═══ Supplied data ═══

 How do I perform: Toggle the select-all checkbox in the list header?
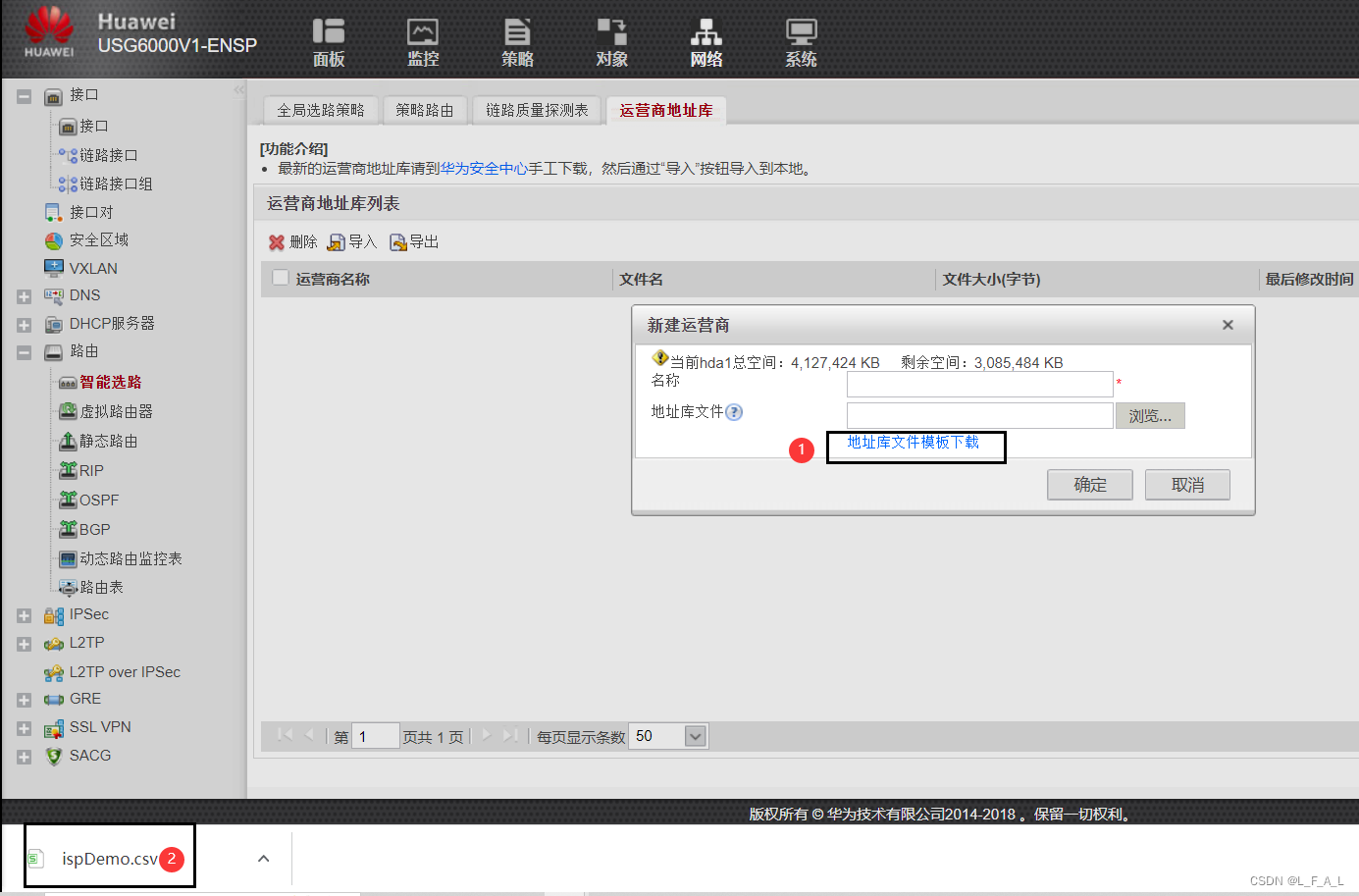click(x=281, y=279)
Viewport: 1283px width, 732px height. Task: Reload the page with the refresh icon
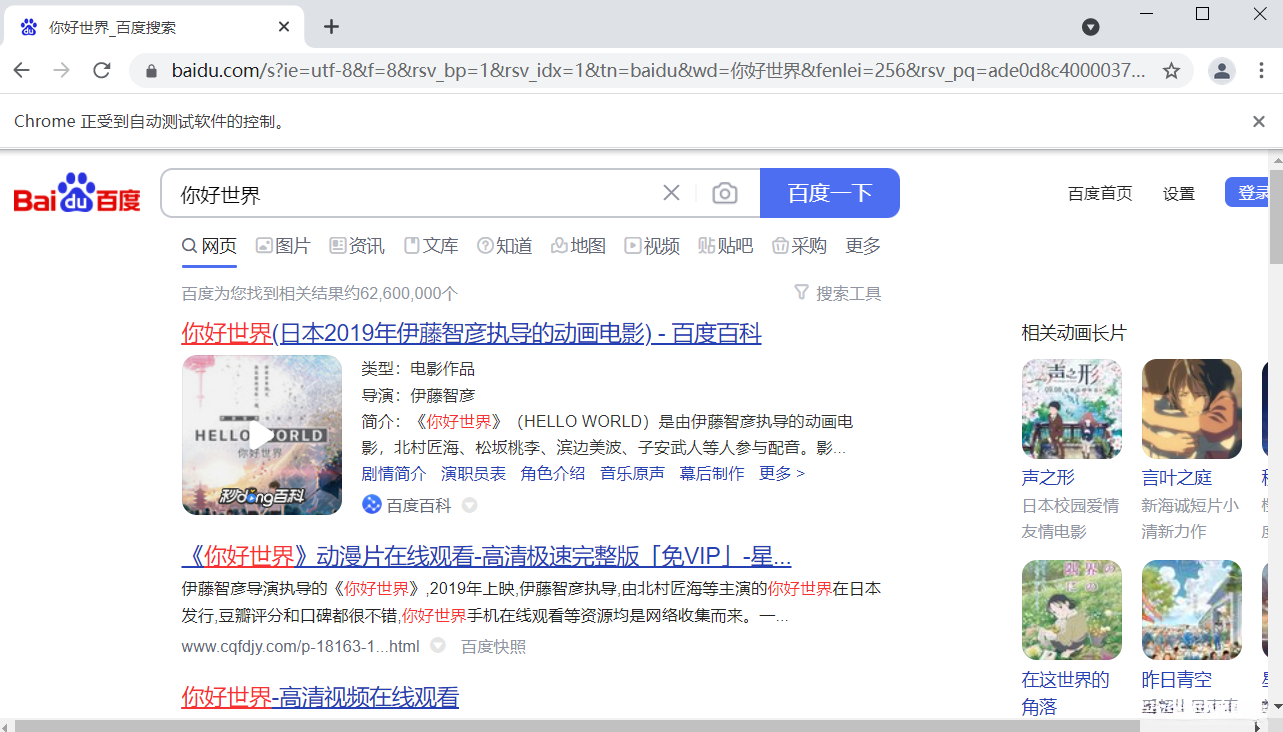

═══
═══ Supplied data ═══

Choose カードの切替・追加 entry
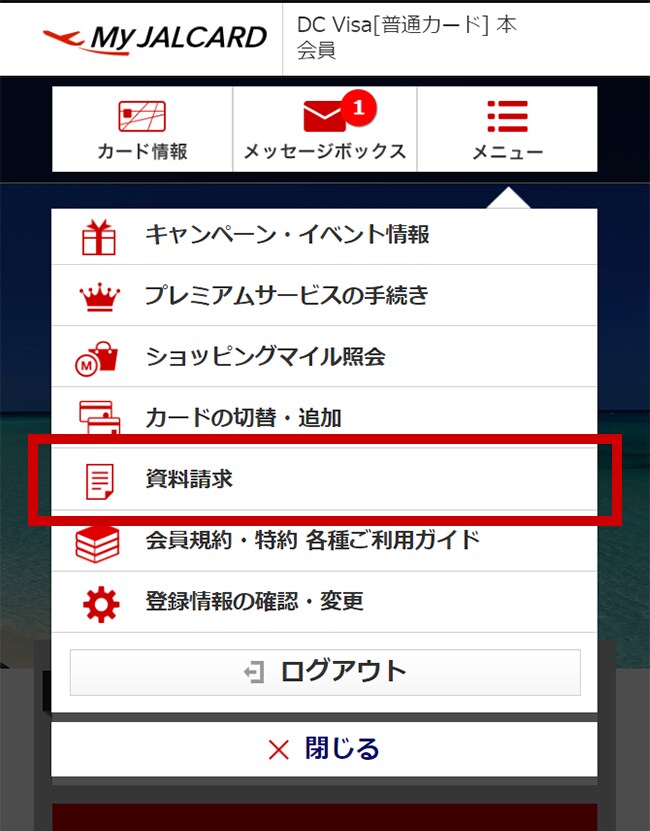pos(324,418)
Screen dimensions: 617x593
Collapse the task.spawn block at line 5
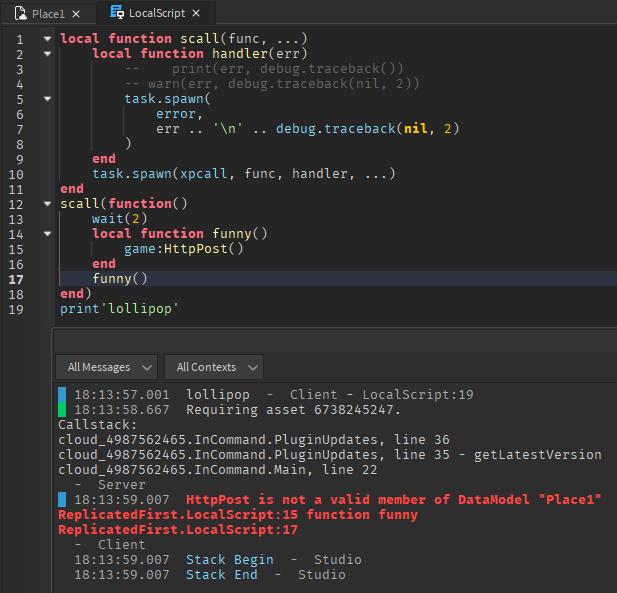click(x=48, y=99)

═══

§ **Problem**
Output only the stretch above from the line with "How do I perform: Toggle" through the line with "Viewport: 1283px width, 732px", reproduced exactly. Exclude pictures.

§ **Written response**
 How do I perform: Toggle the select-all checkbox in the list header?
click(x=281, y=279)
Viewport: 1283px width, 732px height. Task: Reload the page with the refresh icon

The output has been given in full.